De son côté, l'opposition n'y pas accès, ou de façon très parcellaire. C'est ce qui explique les écarts entre les intentions contenues dans les programmes électoraux et la mise en action, une fois le pouvoir conquis. En clair, les chiffrages des programmes de la plupart des candidats sont bien souvent truffés d'erreurs involontaires qui rendent leurs mesures irréalistes sur le plan budgétaire. Ces programmes ont été construits au doigt mouillé ? Peut-être pas. Mais une chose est certaine, les résultats des études d'impact des mesures proposées sont pour la plupart fantaisistes. Fin 2012, François Hollande n'avait-il pas admis une erreur de diagnostic sur la situation de l'économie tricolore, expliquant ainsi l'incapacité de son gouvernement à réduire le nombre de demandeurs d'emplois et à atteindre l'objectif de de réduction du déficit public fixé lors de la campagne présidentielle ?

Ce n'est pas parce qu'Emmanuel Macron fut un temps ministre de l'Economie qu'il a pu avoir un accès privilégié aux statistiques publiques. Compte tenu des relations qu'il entretenait avec Michel Sapin, alors ministre des Finances, et de la solide amitié qui lie celui-ci à François Hollande, on l'imagine mal aider le candidat Macron à concocter un programme économique et budgétaire crédible.

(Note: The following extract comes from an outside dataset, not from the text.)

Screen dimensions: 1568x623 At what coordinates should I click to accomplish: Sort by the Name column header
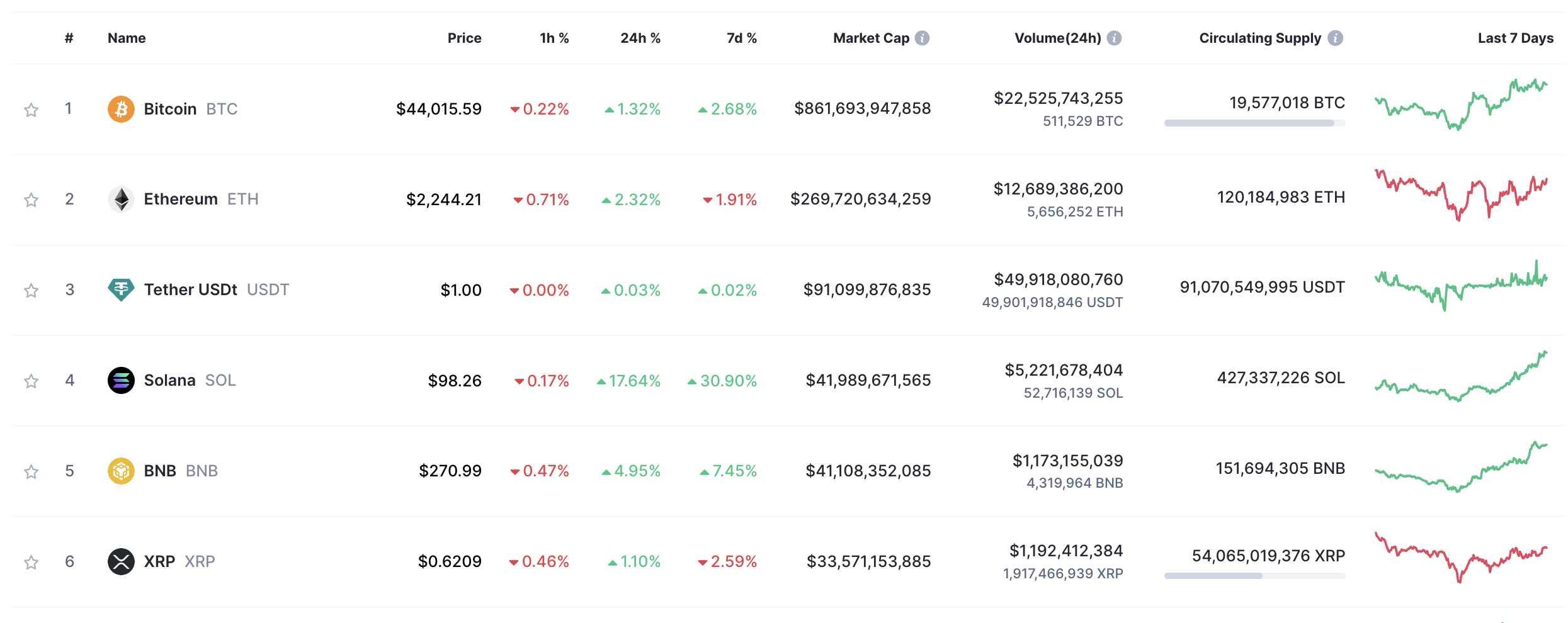tap(127, 38)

De fait, lorsqu'Edouard Philippe indique que l'état de la situation budgétaire est plus dégradée que prévu, il ne feint pas l'innocence. Certes, il attaque l'exécutif précédent. Mais, il pointe un défaut de transparence. Faut-il lever le secret statistique, défini dans la loi n° 51-711 du 7 juin 1951 ? Bien entendu, il ne s'agit pas de communiquer publiquement les données ayant trait à la vie personnelle et familiale, et plus globalement les faits et comportements d'ordre privé recueillies au moyen d'une enquête statistique. Mais l'accès aux données économiques et financières pourrait être facilité, pour améliorer le processus démocratique.

Actuellement, comme le précise l'Insee, les renseignements d'ordre économique ou financier ne peuvent être communiqués à quiconque pendant une durée de vingt-cinq ans, sauf dérogation faite après avis du Comité du secret statistique pour une finalité interdisant toute utilisation de ces informations à des fins de contrôle fiscal ou de répression économique. Si l'accès aux statistiques publiques était ouvert à tous, il y a fort à parier que les débats entourant la politique économique du gouvernement seraient plus riches et mieux construits.